(Stored data)
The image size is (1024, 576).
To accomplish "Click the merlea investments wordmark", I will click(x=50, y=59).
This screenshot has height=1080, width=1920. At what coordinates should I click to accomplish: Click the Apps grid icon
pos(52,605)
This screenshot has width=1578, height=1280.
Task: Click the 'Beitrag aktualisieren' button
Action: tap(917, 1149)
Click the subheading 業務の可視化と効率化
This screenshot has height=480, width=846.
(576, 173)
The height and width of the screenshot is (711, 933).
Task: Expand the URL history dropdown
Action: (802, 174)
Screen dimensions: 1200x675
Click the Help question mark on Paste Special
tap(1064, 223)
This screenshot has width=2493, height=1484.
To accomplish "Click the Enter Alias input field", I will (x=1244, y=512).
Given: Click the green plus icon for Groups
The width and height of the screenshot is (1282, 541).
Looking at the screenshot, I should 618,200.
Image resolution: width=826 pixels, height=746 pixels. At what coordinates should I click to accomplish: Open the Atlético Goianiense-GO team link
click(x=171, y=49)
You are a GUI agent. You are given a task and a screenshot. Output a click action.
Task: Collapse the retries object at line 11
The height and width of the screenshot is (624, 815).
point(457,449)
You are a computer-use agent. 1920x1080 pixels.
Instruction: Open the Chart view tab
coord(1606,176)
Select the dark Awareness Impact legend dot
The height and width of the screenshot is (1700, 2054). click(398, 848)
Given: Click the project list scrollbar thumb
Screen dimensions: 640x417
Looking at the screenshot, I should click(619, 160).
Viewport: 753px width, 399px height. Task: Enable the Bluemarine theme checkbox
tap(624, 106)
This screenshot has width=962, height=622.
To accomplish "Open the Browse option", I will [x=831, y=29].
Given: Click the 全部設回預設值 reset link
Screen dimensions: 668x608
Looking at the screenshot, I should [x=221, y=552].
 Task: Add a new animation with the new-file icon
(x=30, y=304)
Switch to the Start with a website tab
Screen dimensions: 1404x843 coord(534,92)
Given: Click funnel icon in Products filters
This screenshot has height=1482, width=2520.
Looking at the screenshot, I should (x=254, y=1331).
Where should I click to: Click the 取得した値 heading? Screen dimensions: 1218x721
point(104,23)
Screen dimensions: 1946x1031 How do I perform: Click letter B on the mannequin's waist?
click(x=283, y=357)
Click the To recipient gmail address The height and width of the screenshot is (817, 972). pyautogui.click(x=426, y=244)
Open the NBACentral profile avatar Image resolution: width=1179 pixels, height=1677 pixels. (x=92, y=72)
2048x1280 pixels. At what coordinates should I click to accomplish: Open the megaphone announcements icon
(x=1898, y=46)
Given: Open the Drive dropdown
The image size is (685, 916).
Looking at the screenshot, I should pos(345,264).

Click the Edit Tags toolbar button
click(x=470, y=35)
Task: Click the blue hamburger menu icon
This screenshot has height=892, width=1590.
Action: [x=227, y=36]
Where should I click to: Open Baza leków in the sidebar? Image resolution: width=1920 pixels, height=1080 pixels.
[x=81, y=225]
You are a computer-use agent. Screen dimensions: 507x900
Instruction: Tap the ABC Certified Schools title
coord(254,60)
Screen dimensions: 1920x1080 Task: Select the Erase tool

Written request » Please reproduce the rows word for word, starting at the first line and ending with the line that contains "coord(1606,176)", with both of those lines included.

Complete response »
The image size is (1024, 576).
To accomplish "Click the merlea investments wordmark", I will click(x=50, y=59).
This screenshot has height=1080, width=1920. At what coordinates should I click to accomplish: Click the Apps grid icon
pos(52,605)
This screenshot has width=1578, height=1280.
Task: Click the 'Beitrag aktualisieren' button
Action: tap(917, 1149)
Click the subheading 業務の可視化と効率化
This screenshot has height=480, width=846.
(576, 173)
The height and width of the screenshot is (711, 933).
Task: Expand the URL history dropdown
Action: (802, 174)
Screen dimensions: 1200x675
Click the Help question mark on Paste Special
tap(1064, 223)
This screenshot has width=2493, height=1484.
To accomplish "Click the Enter Alias input field", I will (x=1244, y=512).
Given: Click the green plus icon for Groups
The width and height of the screenshot is (1282, 541).
Looking at the screenshot, I should 618,200.
Image resolution: width=826 pixels, height=746 pixels. At what coordinates should I click to accomplish: Open the Atlético Goianiense-GO team link
click(x=171, y=49)
You are a GUI agent. You are given a task and a screenshot. Output a click action.
Task: Collapse the retries object at line 11
The height and width of the screenshot is (624, 815).
point(457,449)
You are a computer-use agent. 1920x1080 pixels.
Instruction: Open the Chart view tab
coord(1606,176)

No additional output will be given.